Design of deep eutectic solvents modified palygorskite for selective recognition, mechanism study and stable preservation of quercetin

Considering the effect of secondary metabolites on quercetin (QC) separation and purification in plants, herein, four types of hydrophilic deep eutectic solvents (DESs) composed by organic acids and glycosyl-, quaternary ammonium- or alcohol-based hydrogen bond acceptors were designed and modified on the palygoskite (Pal) surface to improve the selectivity of QC via dispersive solid-phase extraction (D-SPE).
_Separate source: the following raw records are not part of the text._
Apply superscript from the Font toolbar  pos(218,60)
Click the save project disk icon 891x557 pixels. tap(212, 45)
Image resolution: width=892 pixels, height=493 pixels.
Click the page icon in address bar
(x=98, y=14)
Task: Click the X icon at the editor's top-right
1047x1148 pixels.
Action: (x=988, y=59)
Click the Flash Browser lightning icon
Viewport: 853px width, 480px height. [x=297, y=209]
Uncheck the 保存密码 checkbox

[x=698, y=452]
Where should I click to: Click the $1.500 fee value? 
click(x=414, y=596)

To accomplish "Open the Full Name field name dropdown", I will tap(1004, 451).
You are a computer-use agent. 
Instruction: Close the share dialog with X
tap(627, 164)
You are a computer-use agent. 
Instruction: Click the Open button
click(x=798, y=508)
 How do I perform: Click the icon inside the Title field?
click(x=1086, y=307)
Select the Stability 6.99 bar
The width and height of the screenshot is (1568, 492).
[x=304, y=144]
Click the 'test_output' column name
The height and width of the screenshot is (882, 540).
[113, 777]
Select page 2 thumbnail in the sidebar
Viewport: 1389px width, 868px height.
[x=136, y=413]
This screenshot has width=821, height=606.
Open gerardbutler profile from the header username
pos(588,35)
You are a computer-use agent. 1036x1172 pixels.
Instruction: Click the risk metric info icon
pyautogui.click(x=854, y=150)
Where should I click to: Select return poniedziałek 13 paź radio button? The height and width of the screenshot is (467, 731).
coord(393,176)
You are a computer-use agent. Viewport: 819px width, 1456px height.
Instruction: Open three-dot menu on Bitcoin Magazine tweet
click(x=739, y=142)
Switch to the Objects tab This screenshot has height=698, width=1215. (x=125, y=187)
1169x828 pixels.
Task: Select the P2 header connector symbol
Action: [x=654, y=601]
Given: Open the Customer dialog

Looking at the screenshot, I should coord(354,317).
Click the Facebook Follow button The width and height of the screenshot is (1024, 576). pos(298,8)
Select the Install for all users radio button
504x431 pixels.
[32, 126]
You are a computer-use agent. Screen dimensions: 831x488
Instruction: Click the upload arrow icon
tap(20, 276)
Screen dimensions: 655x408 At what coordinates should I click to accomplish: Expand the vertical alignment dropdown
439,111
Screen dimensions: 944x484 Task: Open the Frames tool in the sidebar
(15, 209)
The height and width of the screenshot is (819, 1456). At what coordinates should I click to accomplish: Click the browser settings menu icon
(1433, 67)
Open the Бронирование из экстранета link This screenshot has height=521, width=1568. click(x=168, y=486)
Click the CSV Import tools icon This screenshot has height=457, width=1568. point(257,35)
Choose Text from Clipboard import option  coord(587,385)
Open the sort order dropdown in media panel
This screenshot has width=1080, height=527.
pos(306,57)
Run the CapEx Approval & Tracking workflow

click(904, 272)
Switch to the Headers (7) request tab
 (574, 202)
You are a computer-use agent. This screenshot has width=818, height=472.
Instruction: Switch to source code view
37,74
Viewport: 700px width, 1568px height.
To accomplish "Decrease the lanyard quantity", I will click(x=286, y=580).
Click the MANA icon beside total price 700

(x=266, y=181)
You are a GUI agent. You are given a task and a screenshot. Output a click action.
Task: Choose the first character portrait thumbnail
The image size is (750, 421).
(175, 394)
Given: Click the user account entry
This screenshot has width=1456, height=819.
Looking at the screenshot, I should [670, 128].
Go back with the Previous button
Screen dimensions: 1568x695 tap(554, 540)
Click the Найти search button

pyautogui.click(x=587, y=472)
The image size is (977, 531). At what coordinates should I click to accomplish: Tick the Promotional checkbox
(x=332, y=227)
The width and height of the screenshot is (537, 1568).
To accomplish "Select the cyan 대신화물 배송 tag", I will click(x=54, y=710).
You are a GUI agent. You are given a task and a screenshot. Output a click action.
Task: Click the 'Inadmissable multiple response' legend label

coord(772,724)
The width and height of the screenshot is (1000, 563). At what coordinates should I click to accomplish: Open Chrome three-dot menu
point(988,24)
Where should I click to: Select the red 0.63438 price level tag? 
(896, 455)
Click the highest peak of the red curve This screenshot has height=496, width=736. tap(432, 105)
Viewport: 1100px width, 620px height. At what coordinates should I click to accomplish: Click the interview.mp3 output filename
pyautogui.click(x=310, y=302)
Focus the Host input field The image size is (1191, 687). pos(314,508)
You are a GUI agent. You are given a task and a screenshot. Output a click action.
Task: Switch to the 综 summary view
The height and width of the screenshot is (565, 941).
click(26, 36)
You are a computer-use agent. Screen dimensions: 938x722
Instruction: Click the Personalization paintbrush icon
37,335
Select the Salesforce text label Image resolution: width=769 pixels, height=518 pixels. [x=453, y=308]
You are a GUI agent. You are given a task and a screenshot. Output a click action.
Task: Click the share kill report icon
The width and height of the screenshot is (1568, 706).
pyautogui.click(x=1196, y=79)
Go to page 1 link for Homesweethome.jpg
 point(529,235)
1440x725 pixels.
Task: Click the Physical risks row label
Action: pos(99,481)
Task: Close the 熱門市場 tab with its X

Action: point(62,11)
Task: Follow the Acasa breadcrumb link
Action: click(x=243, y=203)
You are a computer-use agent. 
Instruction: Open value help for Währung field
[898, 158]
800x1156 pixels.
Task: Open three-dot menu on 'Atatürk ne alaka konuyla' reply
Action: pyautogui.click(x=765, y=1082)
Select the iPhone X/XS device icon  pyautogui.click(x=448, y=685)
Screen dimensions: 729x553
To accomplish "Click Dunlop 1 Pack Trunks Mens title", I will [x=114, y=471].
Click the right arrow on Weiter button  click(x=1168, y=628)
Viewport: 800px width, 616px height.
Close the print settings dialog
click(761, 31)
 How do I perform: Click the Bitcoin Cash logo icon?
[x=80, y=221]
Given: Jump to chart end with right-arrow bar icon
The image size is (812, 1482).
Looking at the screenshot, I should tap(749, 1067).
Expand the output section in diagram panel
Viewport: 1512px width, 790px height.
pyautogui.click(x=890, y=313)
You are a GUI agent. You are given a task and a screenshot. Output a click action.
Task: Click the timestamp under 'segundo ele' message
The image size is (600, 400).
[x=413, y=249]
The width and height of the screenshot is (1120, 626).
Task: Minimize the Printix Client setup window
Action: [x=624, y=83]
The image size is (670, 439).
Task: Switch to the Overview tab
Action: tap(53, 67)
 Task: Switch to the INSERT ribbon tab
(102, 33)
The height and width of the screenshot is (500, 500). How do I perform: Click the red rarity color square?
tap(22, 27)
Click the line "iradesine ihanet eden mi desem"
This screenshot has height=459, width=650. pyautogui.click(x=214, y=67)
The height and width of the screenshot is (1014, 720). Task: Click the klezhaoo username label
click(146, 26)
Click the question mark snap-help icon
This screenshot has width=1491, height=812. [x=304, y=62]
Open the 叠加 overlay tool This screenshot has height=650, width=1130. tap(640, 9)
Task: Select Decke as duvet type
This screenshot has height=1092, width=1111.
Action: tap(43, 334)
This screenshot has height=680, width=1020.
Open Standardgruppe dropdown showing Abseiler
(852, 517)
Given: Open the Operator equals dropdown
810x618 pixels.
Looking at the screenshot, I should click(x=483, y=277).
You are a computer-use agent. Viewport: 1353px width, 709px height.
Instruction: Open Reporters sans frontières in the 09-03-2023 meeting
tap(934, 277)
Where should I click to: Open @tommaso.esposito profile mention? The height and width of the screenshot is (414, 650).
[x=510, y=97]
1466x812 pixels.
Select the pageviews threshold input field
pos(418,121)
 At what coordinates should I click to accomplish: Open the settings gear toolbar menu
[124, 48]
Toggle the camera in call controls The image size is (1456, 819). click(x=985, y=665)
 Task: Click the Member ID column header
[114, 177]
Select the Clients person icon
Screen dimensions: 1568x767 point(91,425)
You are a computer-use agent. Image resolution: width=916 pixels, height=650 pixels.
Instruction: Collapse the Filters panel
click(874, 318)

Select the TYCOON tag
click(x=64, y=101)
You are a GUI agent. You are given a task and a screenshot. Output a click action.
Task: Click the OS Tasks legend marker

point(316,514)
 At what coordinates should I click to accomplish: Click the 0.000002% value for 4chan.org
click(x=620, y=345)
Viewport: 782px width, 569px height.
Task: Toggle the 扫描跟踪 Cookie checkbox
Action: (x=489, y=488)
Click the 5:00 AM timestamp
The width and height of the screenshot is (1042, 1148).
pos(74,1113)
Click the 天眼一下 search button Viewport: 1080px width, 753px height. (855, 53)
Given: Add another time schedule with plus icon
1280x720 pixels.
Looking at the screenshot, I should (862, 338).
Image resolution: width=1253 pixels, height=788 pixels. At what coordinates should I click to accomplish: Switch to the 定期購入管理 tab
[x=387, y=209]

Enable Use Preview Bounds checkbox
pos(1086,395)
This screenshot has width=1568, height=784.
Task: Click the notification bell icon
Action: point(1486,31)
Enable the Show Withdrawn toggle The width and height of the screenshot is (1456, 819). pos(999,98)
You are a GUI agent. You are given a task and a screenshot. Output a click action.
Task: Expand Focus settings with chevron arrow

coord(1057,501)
The selectivity study followed the following order: Pal- [Choline chloride (ChCl)] [Levulinic acid (Lev)] > Pal- [Glycerol (Gly)] [L-Proline (Pro)] > Pal- [Glucose (Glu)] [D-lactic acid (Lac)] > Pal- [Benzyl triethyl ammonium chloride (BTBAC)] [D-lactic acid (Lac)]. Based on the single-factor method, Response surface methodology (RSM) by using a Box-Behnken design (BBD) was applied to assess the mutual interactions and effects between the three factors and the optimized preparation conditions. The optimal nanoparticles (Pal- [ChCl] [Lev]) showed the best adsorption capacity for QC (29.81 mg/g) in the mixture of methanol and phosphate buffered solution (PBS) and high selectivity which was 1.95 times and 2.12 times that of luteolin and rutin hydrate, respectively. Mechanism exploration indicated that Pal-DESs selectively adsorbed QC via electrostatic interaction, π-π stacking and hydrogen bonds. Furthermore, the screened DES of ([ChCl] [Lev]) could act on QC aqueous solution to improve its solubility and stability during preservation. The proposed QC separation strategy centered on the guiding role of DESs in selective adsorption. Additional alternatives for the synthesis of high-efficiency and hydrophilic functional adsorbents for flavonoids were made available by this green DESs regulation concept.